I have set up Azure APP Service and connect it through Private Link, I have disabled all public connectivity, while making tests using webhook from ACR I'm always getting "Error 403 - Forbidden The web app you have attempted to reach has blocked your access.
"On Access Restriction I have "Allow ALL" on both scm and non scm host ... but still I'm getting the same result - I have not found any blocking rules in Environment or in App Service plan - where should I look ?
Private link is for the hosted application, not the app service resource. This means your hosted app can talk privately to an azure service like APIM or a storage account directly. But when the app service needs to pull an image from the registry privately, you will have to use an ASE or App Service Environment.
Unfortunately, an ASE will cost almost a 1K per month because you are renting out space in their data center to support isolation for your app services.

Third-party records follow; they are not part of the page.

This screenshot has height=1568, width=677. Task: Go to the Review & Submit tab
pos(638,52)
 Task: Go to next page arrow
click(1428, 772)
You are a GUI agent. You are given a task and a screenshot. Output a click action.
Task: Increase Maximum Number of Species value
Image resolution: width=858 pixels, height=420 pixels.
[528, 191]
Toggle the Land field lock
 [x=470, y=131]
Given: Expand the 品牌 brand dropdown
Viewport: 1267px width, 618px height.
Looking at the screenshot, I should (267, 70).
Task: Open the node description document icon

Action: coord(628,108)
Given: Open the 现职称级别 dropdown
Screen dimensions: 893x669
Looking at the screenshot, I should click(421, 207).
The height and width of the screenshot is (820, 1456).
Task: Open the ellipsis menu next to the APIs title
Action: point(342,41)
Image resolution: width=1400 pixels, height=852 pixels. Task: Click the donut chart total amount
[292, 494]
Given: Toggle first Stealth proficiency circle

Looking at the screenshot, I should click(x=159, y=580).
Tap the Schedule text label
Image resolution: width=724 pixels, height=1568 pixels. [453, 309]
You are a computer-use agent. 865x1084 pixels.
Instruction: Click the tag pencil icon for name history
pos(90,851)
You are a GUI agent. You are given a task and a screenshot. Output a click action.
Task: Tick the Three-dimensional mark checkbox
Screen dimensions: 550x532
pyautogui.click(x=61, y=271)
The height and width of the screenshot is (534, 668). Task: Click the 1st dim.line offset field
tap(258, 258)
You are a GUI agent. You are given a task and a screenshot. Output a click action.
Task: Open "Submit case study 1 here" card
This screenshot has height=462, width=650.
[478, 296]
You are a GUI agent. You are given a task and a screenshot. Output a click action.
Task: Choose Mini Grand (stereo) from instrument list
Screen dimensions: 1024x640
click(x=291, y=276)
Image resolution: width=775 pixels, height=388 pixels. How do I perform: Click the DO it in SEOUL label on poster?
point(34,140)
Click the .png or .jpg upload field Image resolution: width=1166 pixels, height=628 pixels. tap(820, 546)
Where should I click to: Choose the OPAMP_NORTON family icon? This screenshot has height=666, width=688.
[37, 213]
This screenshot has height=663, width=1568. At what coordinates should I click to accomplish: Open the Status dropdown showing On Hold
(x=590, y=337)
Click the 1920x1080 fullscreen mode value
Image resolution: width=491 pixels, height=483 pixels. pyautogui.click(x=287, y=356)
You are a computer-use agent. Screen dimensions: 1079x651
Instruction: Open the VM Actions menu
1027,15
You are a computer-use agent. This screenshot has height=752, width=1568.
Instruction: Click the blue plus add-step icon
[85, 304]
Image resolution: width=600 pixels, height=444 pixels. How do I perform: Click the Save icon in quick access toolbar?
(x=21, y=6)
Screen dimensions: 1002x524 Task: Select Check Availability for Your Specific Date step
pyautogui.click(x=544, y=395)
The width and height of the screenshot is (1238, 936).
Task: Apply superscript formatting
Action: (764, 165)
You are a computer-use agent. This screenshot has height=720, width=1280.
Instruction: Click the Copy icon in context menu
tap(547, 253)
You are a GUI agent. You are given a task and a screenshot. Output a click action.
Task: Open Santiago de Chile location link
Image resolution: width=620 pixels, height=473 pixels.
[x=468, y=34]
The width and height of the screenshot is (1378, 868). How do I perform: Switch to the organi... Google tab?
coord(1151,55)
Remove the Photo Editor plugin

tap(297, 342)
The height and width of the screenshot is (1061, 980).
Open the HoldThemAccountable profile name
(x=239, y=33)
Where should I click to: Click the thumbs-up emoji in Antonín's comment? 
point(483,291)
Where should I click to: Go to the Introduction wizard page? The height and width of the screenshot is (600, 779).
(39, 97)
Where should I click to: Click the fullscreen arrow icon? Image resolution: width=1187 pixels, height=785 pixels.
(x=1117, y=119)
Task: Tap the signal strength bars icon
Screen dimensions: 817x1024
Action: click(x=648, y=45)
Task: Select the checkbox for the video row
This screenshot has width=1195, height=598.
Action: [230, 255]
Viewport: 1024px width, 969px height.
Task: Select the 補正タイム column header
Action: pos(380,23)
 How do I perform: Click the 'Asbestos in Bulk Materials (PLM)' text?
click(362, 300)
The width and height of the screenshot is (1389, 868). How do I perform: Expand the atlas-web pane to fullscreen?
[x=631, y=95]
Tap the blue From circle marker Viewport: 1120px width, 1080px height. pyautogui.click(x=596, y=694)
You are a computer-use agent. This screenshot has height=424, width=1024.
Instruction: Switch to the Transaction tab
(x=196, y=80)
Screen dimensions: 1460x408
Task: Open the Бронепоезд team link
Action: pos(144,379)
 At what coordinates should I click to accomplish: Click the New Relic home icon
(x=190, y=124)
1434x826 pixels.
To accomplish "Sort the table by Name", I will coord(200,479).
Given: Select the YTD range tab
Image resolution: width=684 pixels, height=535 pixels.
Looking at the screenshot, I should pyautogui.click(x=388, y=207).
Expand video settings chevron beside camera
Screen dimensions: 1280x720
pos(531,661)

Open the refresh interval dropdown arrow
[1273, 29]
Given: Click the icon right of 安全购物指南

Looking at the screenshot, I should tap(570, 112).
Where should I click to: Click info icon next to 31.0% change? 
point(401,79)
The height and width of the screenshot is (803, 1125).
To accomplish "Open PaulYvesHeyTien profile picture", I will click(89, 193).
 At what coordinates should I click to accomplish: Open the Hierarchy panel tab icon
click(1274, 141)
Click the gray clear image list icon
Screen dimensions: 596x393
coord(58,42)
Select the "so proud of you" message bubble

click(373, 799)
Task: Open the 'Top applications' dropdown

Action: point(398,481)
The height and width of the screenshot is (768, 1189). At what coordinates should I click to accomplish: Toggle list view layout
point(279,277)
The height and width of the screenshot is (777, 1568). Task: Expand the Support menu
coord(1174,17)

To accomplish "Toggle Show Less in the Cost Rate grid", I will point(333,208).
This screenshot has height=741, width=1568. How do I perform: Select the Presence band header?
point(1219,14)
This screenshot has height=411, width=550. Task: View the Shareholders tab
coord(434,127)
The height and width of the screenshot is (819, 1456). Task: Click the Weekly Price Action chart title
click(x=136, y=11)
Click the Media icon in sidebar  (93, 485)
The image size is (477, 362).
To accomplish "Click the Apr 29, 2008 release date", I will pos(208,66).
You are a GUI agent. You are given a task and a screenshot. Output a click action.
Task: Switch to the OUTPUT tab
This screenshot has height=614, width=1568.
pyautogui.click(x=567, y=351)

I don't always get my head around the way Microsoft implements private endpoints. When you care about network security, you always want to work with private endpoints. However, private endpoints introduce the need for other services like a NAT firewall, VPN access, and more. Not even to mention the expensive App Service Environment (ASE).
In the case of using ACR webhooks combined with private endpoint secured App Services, using a proxy App Service or Azure Function can be a solution. You can deploy this in the same App Service Plan and enable regional vnet integration. This allows the proxy to be publicly visible, while still being able to send a webhook inside the virtual network to the scm site of the other App Service. For security reasons, you should of course work with (managed) identities.